Frêche, un caméléon de génie

Cette année on commémore le deux-centième anniversaire de la mort de Napoléon. La France s’interroge sur cette  nécessité, l’empereur était-il un tyran ou un génie ? Les deux évidemment. C’est aussi ce que pense Jacques Molénat de Georges Frêche.

Dans son livre Le monarque aux 80 visages, le journaliste trace le portrait aux multiples facettes de celui qui régna près d’un demi-siècle sur Montpellier. Un ouvrage qui sort 11 ans après la disparition soudaine le 24 octobre 2010 de Georges Frêche dans son bureau du Conseil Régional dont il venait d’être réélu Président après une campagne électorale brillante et tonitruante. Comme Napoléon, l’Imperator de la Septimanie a déchainé les passions, on était pour ou contre, on ne pouvait être indifférent. 

Pour l’avoir suivi tout au long de sa carrière depuis son élection fracassante en 1977 à la mairie de Montpellier, Jacques Molénat, journaliste indépendant correspondant des plus grands médias nationaux, connaît l’homme aux multiples facettes, un caméléon de génie, soulignant tour à tour un aspect de cette personnalité hors du commun. Pour gagner des électeurs, Georges Frêche était passé maître dans l’art de la mue. Juif avec les juifs, catholique avec les catholiques, écolo avec les écolos. Intellectuel et très cultivé, il s’exprimait avec une grossièreté certaine pour faire populaire.

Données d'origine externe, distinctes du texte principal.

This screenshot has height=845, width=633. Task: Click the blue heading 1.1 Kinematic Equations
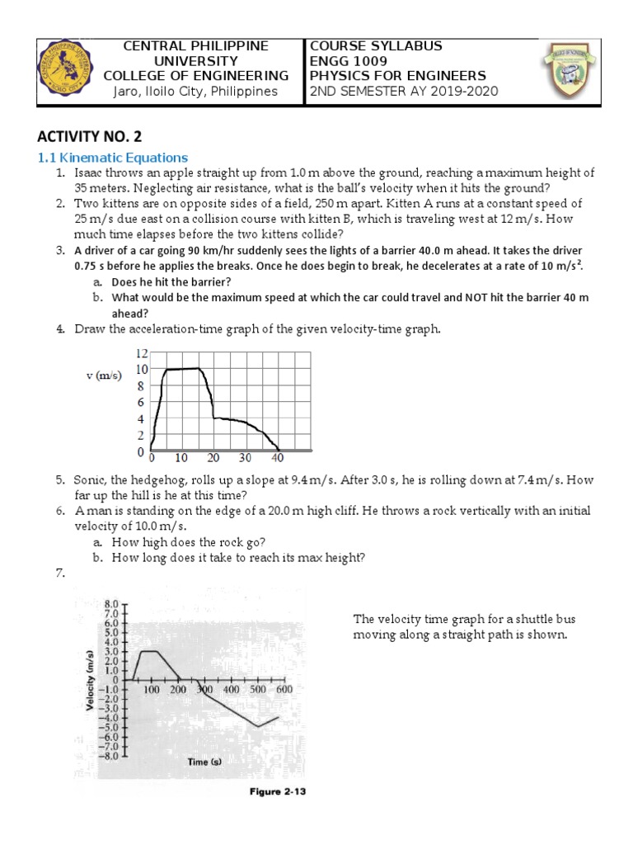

Mine de rien le livre de Jacques Molénat est sans doute le portrait le plus objectif de Georges Frêche paru à ce jour. Documenté, sérieux drôle, inattendu. Dans sa préface Jean-François Kahn ose un parallèle avec Emmanuel Macron, politiquement ce n’est pas faux, ils sont ailleurs, de gauche mais élus avec des voix de droite. La couverture  d’Alain Clément souligne le kaléidoscope du génial tyran ou du génie tyrannique ? Les deux évidemment.

Georges Frêche, Le Monarque aux 80 visages, Edition Cairn.